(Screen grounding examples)
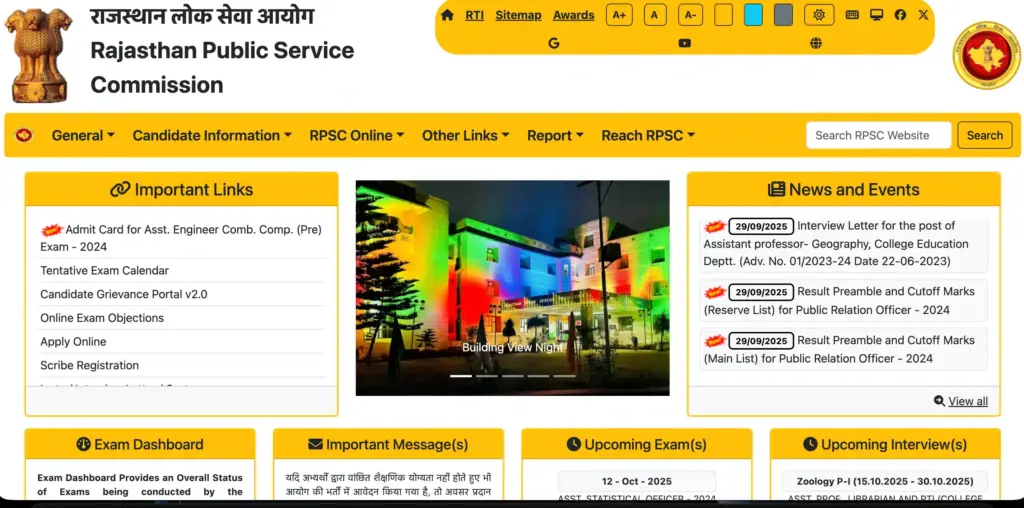The width and height of the screenshot is (1024, 508).
Task: Expand the General dropdown menu
Action: 83,136
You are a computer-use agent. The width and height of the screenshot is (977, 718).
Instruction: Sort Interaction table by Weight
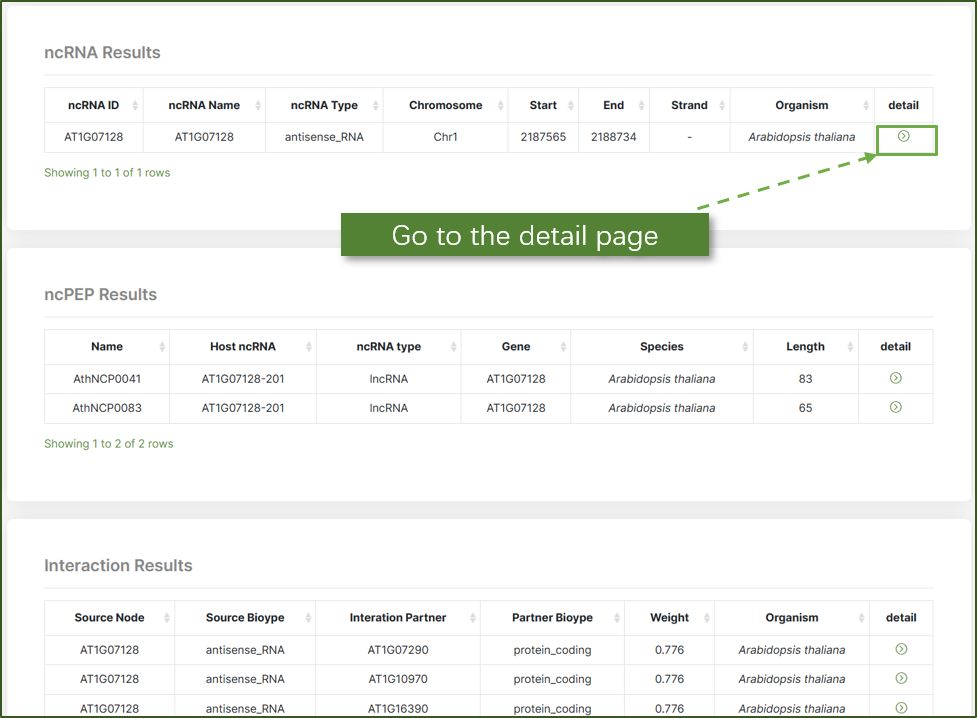point(669,618)
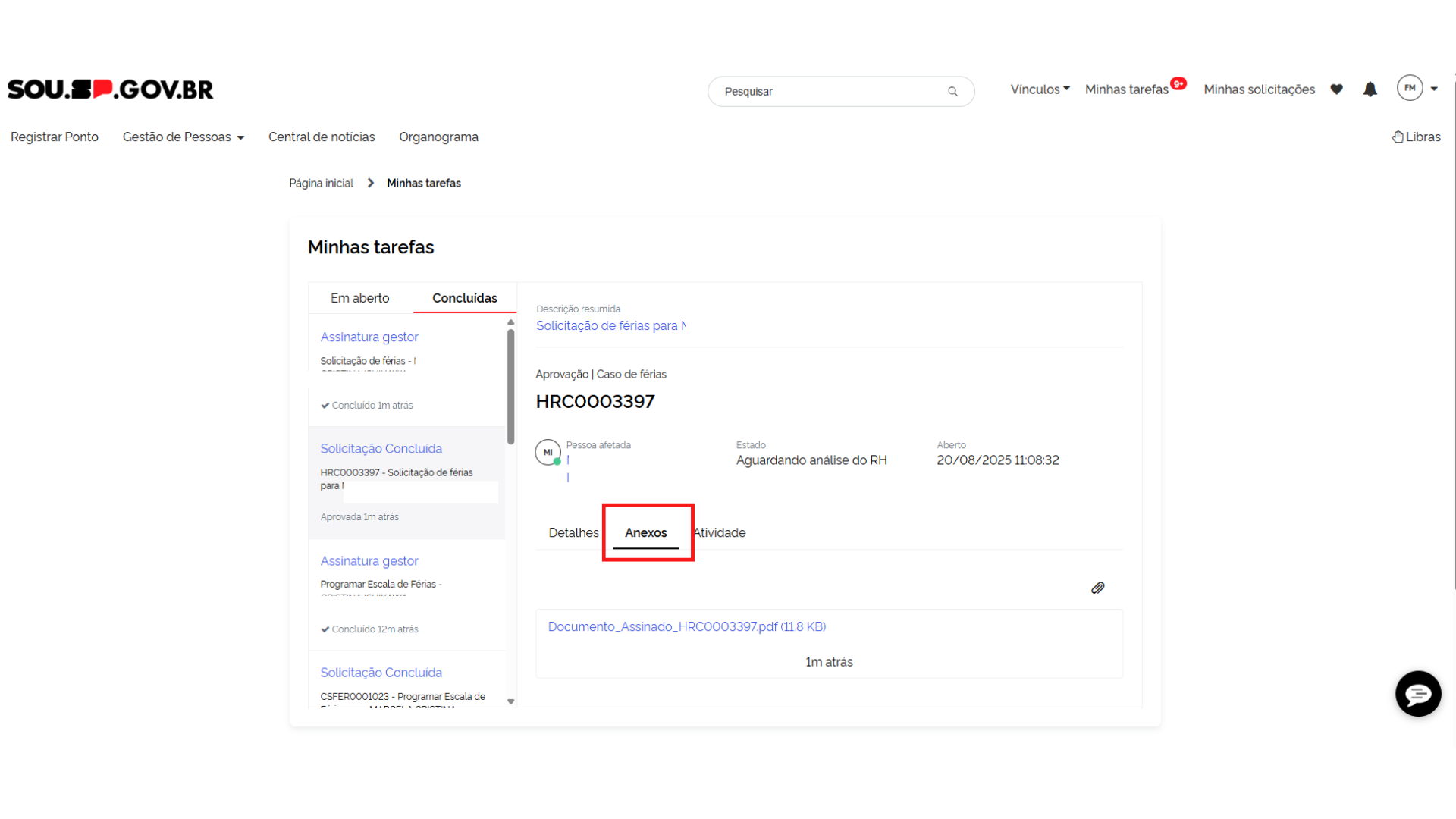Open the Atividade tab
The image size is (1456, 819).
(720, 532)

> **The task**: Reproduce every line of the material above word for word, omitting the pictures.

> **Completed exercise**:
The width and height of the screenshot is (1024, 508).
Task: Expand the General dropdown menu
Action: 83,136
You are a computer-use agent. The width and height of the screenshot is (977, 718).
Instruction: Sort Interaction table by Weight
point(669,618)
Open the Atividade tab
The image size is (1456, 819).
(720, 532)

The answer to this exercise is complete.